In order to enhance the diagnosis of tumors, the SRR-based THz antenna improves the accuracy as well as the efficiency in detecting the tumor in the breast. THz radiation (Sivasangari et al., 2023, Ponnupillai et al., 2023) used for detecting breast cancer ranges from 0.3 to 3 THz. THz radiations have a scattering loss and higher depth of penetration which does not affect the human body’s soft tissues (Byrne et al., 2011, Yu et al., 2011, Porter et al., 2013, Zhang et al., 2011, Ouerghi et al., 2017). The actual frequency of the THz in terms of Hz is 1012 Hz or 1000 GHz. In the THz band, the radiation wavelength equivalently ranges from 1 mm to 0.01 mm. Though the THz radiation begins at the wavelength of 1mm and designates as shorter wavelengths. The bands in which the electromagnetic waves are radiating are regarded as far-infrared. As the THz radiation is absorbed by the atmosphere gases, the air is attenuated to 0 within a few meters; therefore, it is unsuitable for radio and wireless communication. The radiation can penetrate deeply into thin layers of the materials but it is obstructed by thicker objects. An inspection of layers is used as the replacement for the x-rays for producing higher resolution images in the interior of heavy solid objects (Truong et al., 2015). This radiation takes place amongst the ultraviolet waves and microwaves denoted as the THz gap.
Generally, the signals are processed through space in the form of electromagnetic waves comprising electric and magnetic fields fluctuating perpendicular to one another and to the axis of the wave's travel. The swiftness of electric charges, such as electrons, produces these EM waves. The classification of EM spectrum existence is based on frequency or wavelength. The EM waves travel at the speed of light and the wave properties are described by maxwell’s equation. Antennas convert electromagnetic waves into the form of voltage and current and vice versa for the transmission and reception process.
The microstrip patch antenna is more advantageous because it is flexible and miniature in its size. In a microstrip square patch antenna, the lesser gain and efficiency can be overcome by introducing the photonic crystal in it (Britto et al., 2022, Kumar et al., 2020, Kumar et al., 2021). The substrate which has high permittivity produces less efficiency as it couples the power with surface waves. Therefore, to eliminate the problem of lower efficiency, photonic band gaps are introduced in the substrates, increasing the efficiency and reducing the return loss (Tamilarasan et al., 2021). It happens as the periodicity exists in the dielectric medium.

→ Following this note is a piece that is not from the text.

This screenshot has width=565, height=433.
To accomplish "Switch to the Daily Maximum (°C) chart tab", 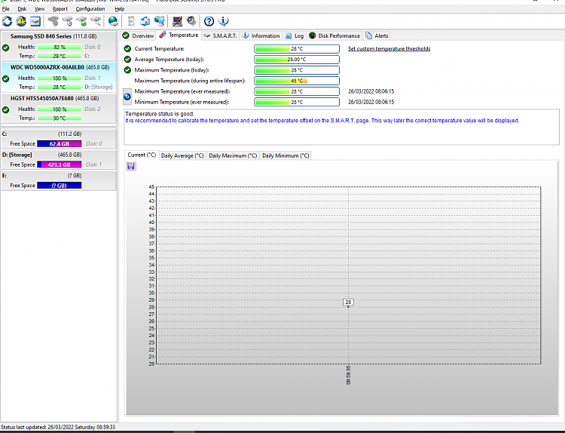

The antenna should have a good impendence of 50Ω. The results of the simulation are gain, directivity, return loss, and VSWR are very necessary for testing the ability of the antenna. The VSWR should be less than 2 and the return loss should be greater than 20 dB moreover, the gain and directivity determine the efficiency (Welch et al., 2016, Mahmud et al., 2017, Drukteinis et al., 2013, Balaji et al., 2017, Porter et al., 2016, Byrne et al., 2017, Bassi et al., 2020). The efficiency of the antenna is extremely used to determine the tumor cell location in the breast of the patient which can be verified by using microwave studio CST (Computer Simulation Technology) software. The results of the simulation are obtained from the THz antenna by placing the three different shapes of the split-ring resonator in the patch and the succeeding results govern the effectiveness of the THz antenna (Asili et al., 2015).